◆ **What the task requires**
Take from the records below each line that holds "link".
--------------------
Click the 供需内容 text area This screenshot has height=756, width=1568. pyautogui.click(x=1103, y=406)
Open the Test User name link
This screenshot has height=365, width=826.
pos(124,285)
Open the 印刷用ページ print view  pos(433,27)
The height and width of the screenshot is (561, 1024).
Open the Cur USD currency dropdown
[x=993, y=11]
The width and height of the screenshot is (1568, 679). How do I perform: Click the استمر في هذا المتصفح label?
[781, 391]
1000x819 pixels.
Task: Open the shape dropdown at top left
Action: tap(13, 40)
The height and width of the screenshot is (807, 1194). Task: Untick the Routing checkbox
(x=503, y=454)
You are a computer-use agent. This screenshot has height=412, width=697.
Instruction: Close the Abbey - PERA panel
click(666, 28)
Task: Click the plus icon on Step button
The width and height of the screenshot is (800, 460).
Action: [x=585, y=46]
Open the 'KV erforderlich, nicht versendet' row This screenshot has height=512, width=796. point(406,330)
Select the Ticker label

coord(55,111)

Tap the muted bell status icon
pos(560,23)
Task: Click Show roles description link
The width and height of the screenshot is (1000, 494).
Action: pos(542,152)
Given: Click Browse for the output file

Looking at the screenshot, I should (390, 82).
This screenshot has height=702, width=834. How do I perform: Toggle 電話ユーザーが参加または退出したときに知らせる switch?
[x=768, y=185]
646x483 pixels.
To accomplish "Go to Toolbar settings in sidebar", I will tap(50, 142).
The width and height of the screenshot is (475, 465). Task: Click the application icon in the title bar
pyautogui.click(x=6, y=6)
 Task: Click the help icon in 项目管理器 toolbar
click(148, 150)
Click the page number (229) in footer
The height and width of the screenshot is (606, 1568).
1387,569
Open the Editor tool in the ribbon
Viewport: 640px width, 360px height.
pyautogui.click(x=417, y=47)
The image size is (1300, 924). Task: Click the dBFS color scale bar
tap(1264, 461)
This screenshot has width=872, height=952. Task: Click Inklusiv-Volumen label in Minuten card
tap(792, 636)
--------------------
◆ **Answer box**
Open the Test User name link
Task: Click Show roles description link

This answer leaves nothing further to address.